[Opening Records supplied section]
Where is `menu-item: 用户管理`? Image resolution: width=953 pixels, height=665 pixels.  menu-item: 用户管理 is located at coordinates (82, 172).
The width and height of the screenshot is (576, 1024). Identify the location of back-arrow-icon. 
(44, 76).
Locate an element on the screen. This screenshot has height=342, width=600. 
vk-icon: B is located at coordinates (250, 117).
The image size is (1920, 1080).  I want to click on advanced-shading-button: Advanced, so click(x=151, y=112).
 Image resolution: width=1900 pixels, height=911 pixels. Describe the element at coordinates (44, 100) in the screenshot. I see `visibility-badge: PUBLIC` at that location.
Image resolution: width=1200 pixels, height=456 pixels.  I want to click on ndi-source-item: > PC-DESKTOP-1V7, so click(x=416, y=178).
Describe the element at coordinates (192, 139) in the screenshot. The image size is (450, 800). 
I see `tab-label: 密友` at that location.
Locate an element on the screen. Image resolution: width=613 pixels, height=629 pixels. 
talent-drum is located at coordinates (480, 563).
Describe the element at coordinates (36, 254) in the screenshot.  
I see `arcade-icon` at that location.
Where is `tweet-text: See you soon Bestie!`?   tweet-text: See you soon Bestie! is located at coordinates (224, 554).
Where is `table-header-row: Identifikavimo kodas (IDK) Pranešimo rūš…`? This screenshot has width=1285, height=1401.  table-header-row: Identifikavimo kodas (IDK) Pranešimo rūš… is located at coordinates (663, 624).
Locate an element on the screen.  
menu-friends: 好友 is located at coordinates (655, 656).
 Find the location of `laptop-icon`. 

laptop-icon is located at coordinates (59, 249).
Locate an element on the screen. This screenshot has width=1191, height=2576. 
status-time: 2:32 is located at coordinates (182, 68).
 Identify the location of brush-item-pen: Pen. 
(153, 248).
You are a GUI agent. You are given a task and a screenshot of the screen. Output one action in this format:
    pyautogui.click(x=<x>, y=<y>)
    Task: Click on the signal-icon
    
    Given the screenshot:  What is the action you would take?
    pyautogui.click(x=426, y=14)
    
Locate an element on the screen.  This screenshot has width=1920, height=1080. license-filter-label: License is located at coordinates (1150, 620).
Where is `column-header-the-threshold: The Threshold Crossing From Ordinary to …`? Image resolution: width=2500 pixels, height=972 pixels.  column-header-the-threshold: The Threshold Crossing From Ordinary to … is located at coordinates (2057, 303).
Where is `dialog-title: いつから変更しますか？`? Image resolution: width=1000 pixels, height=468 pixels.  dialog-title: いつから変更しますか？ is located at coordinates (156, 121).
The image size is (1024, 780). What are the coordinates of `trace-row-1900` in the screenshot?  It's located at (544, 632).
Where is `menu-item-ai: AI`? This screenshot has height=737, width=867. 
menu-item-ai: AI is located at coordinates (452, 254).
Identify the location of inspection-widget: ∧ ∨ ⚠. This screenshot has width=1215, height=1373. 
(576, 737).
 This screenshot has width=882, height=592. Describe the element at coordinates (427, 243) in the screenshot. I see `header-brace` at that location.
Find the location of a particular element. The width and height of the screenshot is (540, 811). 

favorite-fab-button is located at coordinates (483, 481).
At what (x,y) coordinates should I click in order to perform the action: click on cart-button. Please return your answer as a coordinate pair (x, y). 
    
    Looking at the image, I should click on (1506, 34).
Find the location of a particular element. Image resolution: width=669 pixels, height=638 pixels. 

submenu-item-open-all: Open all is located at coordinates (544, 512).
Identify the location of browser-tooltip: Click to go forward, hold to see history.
[Closing Records supplied section]
# Work instruction
Copy every line above word for word, without changing anything.

# Solution
Where is `menu-item: 用户管理`? Image resolution: width=953 pixels, height=665 pixels.  menu-item: 用户管理 is located at coordinates (82, 172).
The width and height of the screenshot is (576, 1024). Identify the location of back-arrow-icon. 
(44, 76).
Locate an element on the screen. This screenshot has height=342, width=600. 
vk-icon: B is located at coordinates (250, 117).
The image size is (1920, 1080).  I want to click on advanced-shading-button: Advanced, so click(x=151, y=112).
 Image resolution: width=1900 pixels, height=911 pixels. Describe the element at coordinates (44, 100) in the screenshot. I see `visibility-badge: PUBLIC` at that location.
Image resolution: width=1200 pixels, height=456 pixels.  I want to click on ndi-source-item: > PC-DESKTOP-1V7, so click(x=416, y=178).
Describe the element at coordinates (192, 139) in the screenshot. The image size is (450, 800). 
I see `tab-label: 密友` at that location.
Locate an element on the screen. Image resolution: width=613 pixels, height=629 pixels. 
talent-drum is located at coordinates (480, 563).
Describe the element at coordinates (36, 254) in the screenshot.  
I see `arcade-icon` at that location.
Where is `tweet-text: See you soon Bestie!`?   tweet-text: See you soon Bestie! is located at coordinates (224, 554).
Where is `table-header-row: Identifikavimo kodas (IDK) Pranešimo rūš…`? This screenshot has width=1285, height=1401.  table-header-row: Identifikavimo kodas (IDK) Pranešimo rūš… is located at coordinates (663, 624).
Locate an element on the screen.  
menu-friends: 好友 is located at coordinates (655, 656).
 Find the location of `laptop-icon`. 

laptop-icon is located at coordinates (59, 249).
Locate an element on the screen. This screenshot has width=1191, height=2576. 
status-time: 2:32 is located at coordinates (182, 68).
 Identify the location of brush-item-pen: Pen. 
(153, 248).
You are a GUI agent. You are given a task and a screenshot of the screen. Output one action in this format:
    pyautogui.click(x=<x>, y=<y>)
    Task: Click on the signal-icon
    
    Given the screenshot:  What is the action you would take?
    pyautogui.click(x=426, y=14)
    
Locate an element on the screen.  This screenshot has width=1920, height=1080. license-filter-label: License is located at coordinates (1150, 620).
Where is `column-header-the-threshold: The Threshold Crossing From Ordinary to …`? Image resolution: width=2500 pixels, height=972 pixels.  column-header-the-threshold: The Threshold Crossing From Ordinary to … is located at coordinates (2057, 303).
Where is `dialog-title: いつから変更しますか？`? Image resolution: width=1000 pixels, height=468 pixels.  dialog-title: いつから変更しますか？ is located at coordinates (156, 121).
The image size is (1024, 780). What are the coordinates of `trace-row-1900` in the screenshot?  It's located at (544, 632).
Where is `menu-item-ai: AI`? This screenshot has height=737, width=867. 
menu-item-ai: AI is located at coordinates (452, 254).
Identify the location of inspection-widget: ∧ ∨ ⚠. This screenshot has width=1215, height=1373. 
(576, 737).
 This screenshot has width=882, height=592. Describe the element at coordinates (427, 243) in the screenshot. I see `header-brace` at that location.
Find the location of a particular element. The width and height of the screenshot is (540, 811). 

favorite-fab-button is located at coordinates (483, 481).
At what (x,y) coordinates should I click in order to perform the action: click on cart-button. Please return your answer as a coordinate pair (x, y). 
    
    Looking at the image, I should click on (1506, 34).
Find the location of a particular element. Image resolution: width=669 pixels, height=638 pixels. 

submenu-item-open-all: Open all is located at coordinates (544, 512).
Identify the location of browser-tooltip: Click to go forward, hold to see history.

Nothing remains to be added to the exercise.